47 Those born and raised in the Philippines, along with Fil-German Sonny Thoss, who grew up in Papua New Guinea.
48 At the time, many of the continent’s finest players were Filipino, and a team of PBA stars could have challenged China’s supremacy in regional tournaments. But professionals were barred from international competition back then, so the Philippines had to send college-age amateurs to play against more seasoned opposition from countries that hadn’t yet formed professional leagues. The Philippines actually suffered for being ahead of its time, and it probably cost the country a few regional medals and may
be even a trip to the Olympics. Not so coincidentally, the Philippines last qualified for the Olympic basketball tournament in 1972, three years before the PBA was formed.
49 To this day Ildefonso has not stopped raising the roof, although age and injuries have conspired to make his dunks, and therefore his celebrations, less common than they were during his MVP years in 2001 and 2002.
50 This allowed teams to finally break free from the shackles of corporate sponsored names, a contribution that should not be overlooked. Filipinos had endured decades of teams like the pesticide-inspired Shell Azodrin Bugbusters, the Manhattan Shirtmakers, and the N-Rich Coffee Creamers. For once they could cheer for teams without embarrassing names, like the Laguna Lakers and Davao Eagles.
51 Velasco’s ABS crew is not alone. In 2007 the Wall Street Journal profiled a Metro Manila judge who was removed from the bench after he claimed to consult three mischievous elves known as duwende while he tried to decide cases. Their names were Armand, Angel, and Luis.

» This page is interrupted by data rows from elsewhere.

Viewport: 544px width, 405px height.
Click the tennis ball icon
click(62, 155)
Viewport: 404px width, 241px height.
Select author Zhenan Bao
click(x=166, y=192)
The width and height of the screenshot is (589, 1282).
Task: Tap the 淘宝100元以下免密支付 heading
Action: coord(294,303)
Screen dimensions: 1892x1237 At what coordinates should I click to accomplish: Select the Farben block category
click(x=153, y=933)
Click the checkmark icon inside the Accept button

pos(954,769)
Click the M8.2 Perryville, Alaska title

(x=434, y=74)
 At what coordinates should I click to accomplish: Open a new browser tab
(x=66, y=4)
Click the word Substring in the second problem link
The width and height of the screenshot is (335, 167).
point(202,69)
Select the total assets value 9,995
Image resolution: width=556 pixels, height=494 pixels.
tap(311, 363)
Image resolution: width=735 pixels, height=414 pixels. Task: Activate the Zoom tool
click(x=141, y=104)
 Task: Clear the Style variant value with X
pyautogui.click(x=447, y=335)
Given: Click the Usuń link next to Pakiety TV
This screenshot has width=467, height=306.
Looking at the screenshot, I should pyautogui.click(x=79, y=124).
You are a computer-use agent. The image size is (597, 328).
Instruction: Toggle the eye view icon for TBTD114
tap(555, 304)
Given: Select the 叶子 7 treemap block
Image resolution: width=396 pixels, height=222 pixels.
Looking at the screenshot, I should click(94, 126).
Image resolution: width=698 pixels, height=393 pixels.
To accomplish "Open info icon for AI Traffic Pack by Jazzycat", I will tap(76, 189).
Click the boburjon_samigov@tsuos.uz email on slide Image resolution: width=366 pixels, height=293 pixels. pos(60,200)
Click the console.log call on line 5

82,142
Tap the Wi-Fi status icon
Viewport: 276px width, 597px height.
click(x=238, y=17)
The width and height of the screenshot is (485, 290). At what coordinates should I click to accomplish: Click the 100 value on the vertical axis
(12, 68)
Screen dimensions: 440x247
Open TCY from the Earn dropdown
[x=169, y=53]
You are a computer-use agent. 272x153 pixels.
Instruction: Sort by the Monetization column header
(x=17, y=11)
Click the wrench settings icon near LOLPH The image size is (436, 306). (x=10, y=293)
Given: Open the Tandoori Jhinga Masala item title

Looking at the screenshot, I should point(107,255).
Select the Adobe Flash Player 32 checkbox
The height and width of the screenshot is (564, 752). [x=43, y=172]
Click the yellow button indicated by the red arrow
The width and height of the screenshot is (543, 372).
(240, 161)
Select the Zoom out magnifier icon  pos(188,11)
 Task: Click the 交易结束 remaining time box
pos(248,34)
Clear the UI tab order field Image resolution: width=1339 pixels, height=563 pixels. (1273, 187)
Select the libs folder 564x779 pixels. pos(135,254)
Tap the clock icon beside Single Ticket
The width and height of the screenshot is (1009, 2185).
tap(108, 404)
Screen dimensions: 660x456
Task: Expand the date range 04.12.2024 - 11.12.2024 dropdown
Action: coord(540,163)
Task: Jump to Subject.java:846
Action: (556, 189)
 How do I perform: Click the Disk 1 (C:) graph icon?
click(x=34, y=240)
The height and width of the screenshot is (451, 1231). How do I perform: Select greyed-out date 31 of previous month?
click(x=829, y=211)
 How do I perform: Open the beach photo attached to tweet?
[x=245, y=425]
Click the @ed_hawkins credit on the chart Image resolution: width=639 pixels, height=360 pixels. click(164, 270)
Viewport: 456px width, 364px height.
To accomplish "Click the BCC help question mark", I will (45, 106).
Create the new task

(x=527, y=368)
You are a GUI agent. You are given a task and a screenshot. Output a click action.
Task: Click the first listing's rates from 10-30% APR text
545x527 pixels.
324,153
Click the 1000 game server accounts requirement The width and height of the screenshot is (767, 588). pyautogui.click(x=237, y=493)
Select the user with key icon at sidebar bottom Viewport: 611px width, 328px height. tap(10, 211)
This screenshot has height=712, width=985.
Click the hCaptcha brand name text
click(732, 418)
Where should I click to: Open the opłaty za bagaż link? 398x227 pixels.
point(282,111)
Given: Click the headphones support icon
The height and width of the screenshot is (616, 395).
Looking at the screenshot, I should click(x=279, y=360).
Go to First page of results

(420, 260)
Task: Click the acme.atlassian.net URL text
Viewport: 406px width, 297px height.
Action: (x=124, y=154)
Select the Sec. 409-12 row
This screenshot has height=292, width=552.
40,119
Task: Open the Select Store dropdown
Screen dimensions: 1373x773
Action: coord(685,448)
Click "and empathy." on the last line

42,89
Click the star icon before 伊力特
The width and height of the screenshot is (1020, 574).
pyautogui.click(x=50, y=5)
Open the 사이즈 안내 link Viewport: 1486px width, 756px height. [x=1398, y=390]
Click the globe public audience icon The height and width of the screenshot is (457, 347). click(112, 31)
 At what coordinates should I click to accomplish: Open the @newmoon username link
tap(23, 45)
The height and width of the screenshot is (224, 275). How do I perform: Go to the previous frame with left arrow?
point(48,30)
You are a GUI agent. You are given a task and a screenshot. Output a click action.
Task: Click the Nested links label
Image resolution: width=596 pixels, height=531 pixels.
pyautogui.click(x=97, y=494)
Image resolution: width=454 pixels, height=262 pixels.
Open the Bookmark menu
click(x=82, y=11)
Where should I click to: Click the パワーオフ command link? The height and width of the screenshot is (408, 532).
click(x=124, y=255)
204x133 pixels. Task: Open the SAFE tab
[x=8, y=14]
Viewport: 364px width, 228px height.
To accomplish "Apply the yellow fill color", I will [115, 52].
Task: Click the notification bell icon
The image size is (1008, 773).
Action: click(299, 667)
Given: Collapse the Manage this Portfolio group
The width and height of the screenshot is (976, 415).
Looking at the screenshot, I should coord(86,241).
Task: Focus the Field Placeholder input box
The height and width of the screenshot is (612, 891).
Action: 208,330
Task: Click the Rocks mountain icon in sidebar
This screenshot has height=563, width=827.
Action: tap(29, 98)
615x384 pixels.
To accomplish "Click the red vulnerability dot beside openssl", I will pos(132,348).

52 Vince Hizon, who bolted the PBA for MBA riches, reportedly still hasn’t received all the money the Iloilo MegaVoltz promised him.
53 Becoming absorbed in Asian cultures probably came naturally to Compton. His father is a development scholar specializing in the Asia Pacific region, and his mother, a linguist, translates Lao poetry. He was born in Manila in 1974 because his parents were passing through on a research trip.